GIVEN EXERCISE:
Please pick out each line in the records below that contains the word "arrow" and copy those lines in full.

PROVIDED DATA:
-- Begin --

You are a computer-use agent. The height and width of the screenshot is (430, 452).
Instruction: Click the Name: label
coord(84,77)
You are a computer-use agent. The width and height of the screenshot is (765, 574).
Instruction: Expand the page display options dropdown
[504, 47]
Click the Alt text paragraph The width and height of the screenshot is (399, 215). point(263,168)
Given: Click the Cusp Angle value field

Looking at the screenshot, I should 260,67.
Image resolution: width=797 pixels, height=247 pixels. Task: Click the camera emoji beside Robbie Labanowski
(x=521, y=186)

-- End --
-- Begin --

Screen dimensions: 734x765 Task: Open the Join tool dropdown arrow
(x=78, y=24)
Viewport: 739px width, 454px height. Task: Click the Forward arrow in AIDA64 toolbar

-- End --

ANSWER BELOW:
Screen dimensions: 734x765 Task: Open the Join tool dropdown arrow
Viewport: 739px width, 454px height. Task: Click the Forward arrow in AIDA64 toolbar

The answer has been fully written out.